▶ _SHORT PROBLEM_
Count the lines in the Source records below that contain the string "product", matching case exactly, and give only the number.

[Source records]
╭──

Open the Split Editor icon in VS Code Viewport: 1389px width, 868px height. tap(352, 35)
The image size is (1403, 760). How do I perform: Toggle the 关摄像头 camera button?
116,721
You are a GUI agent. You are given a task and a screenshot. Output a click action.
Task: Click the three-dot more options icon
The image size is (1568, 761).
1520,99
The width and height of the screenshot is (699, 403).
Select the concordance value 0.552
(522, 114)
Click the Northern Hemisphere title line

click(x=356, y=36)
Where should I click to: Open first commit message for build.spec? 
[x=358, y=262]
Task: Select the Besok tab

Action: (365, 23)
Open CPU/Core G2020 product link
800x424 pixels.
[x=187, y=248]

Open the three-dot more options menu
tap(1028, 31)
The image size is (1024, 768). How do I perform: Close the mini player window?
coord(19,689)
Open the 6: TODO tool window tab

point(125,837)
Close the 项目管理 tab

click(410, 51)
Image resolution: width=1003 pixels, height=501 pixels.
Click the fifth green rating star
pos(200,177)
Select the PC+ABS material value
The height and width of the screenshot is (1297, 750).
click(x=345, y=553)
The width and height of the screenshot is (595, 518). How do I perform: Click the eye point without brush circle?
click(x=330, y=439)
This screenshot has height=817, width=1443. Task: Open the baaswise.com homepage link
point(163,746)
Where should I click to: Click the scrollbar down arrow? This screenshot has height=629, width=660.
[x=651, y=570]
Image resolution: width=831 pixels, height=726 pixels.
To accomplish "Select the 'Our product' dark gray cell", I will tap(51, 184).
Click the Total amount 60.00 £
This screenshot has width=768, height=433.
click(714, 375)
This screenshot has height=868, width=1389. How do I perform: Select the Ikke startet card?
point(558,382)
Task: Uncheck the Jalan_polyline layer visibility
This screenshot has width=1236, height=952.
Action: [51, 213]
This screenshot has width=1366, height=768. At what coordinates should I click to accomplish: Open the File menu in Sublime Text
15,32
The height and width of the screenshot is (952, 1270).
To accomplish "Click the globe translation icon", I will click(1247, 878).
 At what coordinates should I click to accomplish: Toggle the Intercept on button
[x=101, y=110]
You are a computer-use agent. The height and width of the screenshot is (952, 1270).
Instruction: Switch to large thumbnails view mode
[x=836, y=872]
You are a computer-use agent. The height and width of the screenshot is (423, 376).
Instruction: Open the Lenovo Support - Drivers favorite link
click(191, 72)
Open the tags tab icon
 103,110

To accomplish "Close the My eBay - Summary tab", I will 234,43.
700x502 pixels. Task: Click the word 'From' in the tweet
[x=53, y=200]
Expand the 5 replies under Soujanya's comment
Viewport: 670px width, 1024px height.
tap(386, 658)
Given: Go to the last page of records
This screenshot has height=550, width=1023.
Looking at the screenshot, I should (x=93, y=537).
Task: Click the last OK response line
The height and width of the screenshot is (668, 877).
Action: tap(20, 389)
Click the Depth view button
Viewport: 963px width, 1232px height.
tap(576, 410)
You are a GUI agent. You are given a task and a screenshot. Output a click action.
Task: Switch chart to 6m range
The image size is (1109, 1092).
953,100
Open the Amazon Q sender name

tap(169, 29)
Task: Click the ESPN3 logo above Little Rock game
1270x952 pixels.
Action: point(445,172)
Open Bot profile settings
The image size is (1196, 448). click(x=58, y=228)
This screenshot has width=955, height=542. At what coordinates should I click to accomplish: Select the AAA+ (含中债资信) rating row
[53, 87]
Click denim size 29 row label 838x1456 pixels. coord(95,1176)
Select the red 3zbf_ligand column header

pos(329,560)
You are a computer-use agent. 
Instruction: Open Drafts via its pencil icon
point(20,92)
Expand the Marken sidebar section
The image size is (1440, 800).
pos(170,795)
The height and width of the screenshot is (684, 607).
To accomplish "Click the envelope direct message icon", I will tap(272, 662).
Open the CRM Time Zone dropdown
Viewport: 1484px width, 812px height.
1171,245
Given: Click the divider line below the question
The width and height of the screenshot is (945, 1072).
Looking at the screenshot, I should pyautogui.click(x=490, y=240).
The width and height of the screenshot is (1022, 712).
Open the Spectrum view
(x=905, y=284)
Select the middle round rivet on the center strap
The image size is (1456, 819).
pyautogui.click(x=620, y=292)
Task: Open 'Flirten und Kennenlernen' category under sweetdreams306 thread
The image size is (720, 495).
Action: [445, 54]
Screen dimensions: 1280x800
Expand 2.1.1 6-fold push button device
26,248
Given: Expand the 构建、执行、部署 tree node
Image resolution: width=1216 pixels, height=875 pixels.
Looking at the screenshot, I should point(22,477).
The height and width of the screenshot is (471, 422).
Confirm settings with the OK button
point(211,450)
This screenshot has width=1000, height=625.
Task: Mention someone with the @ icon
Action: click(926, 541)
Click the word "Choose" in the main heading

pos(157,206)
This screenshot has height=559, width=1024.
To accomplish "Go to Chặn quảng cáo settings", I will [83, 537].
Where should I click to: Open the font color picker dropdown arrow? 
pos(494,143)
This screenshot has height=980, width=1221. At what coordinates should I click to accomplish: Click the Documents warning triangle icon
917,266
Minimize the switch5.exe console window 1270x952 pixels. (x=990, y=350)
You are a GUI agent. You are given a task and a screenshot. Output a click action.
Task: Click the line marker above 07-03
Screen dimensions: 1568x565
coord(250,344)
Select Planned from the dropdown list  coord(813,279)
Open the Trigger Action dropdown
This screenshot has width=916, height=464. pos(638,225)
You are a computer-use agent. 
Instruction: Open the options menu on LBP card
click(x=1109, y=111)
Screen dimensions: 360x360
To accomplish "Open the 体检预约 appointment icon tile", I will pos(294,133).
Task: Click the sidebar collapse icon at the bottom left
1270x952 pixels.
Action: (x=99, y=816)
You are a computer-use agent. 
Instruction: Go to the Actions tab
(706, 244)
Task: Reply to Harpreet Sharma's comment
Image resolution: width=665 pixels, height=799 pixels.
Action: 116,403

╰──

▶ _RESPONSE_
2